▸ **Parties de l'exercice**
**1)** D'après la critique de Soapdish, quel est le titre de la série dont le film reproduit des scènes ?
**2)** Poursuivez la critique de Soapdish après sa dernière phrase.

▸ **Texte à lire**
::::::::::

Soapdish est à l’image de son casting, foisonnant et agité. Cette comédie sur les dessous des soap opéras n’hésite pas à se moquer de ses plus évidents travers. Ces séries feuilletonesques aux péripéties épatantes d’aplomb, ces comédiens au jeu forcé et rarement juste, aux mises en scène simplistes et trop éclairées, bref, ces créations télévisuelles faites pour entraîner le spectateur d’un épisode à l’autre, mais sans faire peur à la ménagère.


De tout cela le film de Michael Hoffman n’hésite pas à s’en moquer, ses reproductions de la série The Sun Also Sets ont le charme faux de ces productions, l’illusion est évidente, la caricature légèrement grossie soulignant ses principaux vices et clichés.


Mais l’ambition de Soapdish est d’exposer sa galerie de personnages, tout ce petit monde s’affairant autour de la série, avec les décideurs, l’équipe technique et les acteurs, bien entendu. Le film s’ouvre d’ailleurs sur une cérémonie de remise de prix, à l’attente certaine, au résultat en décalage. Malgré toute la pression, ce ne sera qu’une statuette de plus pour Celeste Talbert, héroïne du show mais fébrile et agitée, malmenée par une rupture amoureuse et les manigances du producteur, David, et de Montana, une actrice rivale pour lui faire prendre sa retraire. Jeffrey Anderson, un ancien acteur du show viré va être intégré, en dépit de toute cohérence scénaristique (pas grave), tandis que Lori, la nièce de Celeste va prendre une place de plus en plus grande sur le plateau.

::::::::::

▸ **Données fournies**
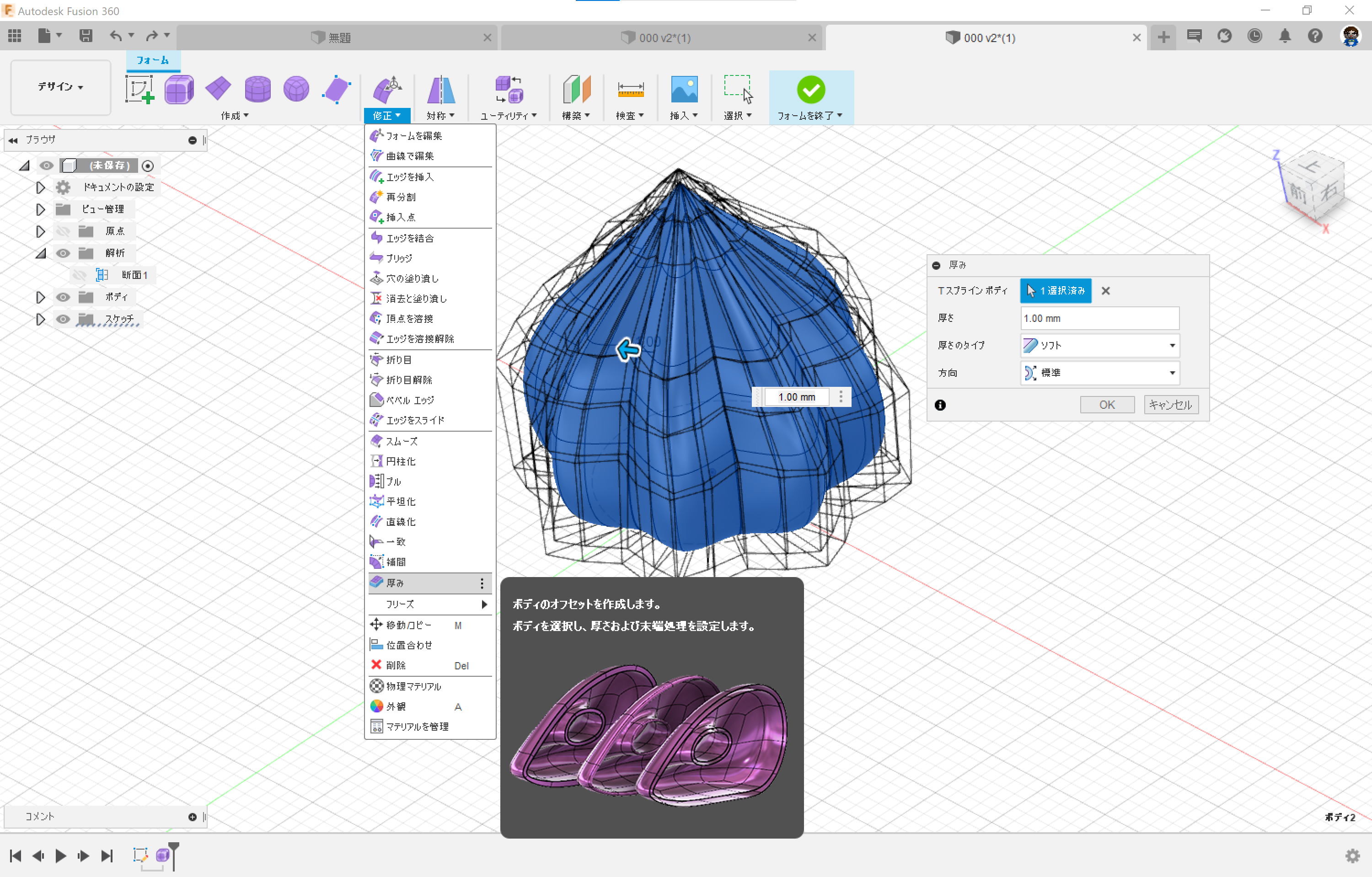The width and height of the screenshot is (1372, 877).
Task: Select the Quadball form tool
Action: tap(296, 90)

::::::::::

▸ **Résultats par tâche**
**1)** The Sun Also Sets.

**2)**
Il faut voir ce petit monde s’agiter, se faire des amabilités pour mieux lancer le couteau dans le dos. Ce petit monde aux égos fragiles, aux jalousies évidentes ou aux ressentiments mieux dissimulés prend place dans le plateau de la série télévisée, avec ses décors mais aussi ses couloirs, ses bureaux ou ses salles de réunions. La scénariste principale ne peut parfois rien faire contre les décisions arbitraires mais aussi les plus évidentes des magouilles pour influer sur le sort de tel personnage. Le trait est évidemment forcé, mais son exotisme amuse, et la représentation de ce monde est bien réalisée.


Quelques années avant Radioland Murders, comédie burlesque dans le monde de la radio de la fin des années 1930, Soapopera est peut-être plus grinçant, mais possède le même humour, un peu farfelu. Quand les histoires personnelles des personnages principaux deviennent plus folles que celles de leurs acteurs dans le show, le film perd un peu de sa saveur, là où son immersion sans but clair dans ce monde fou était plus réjouissant.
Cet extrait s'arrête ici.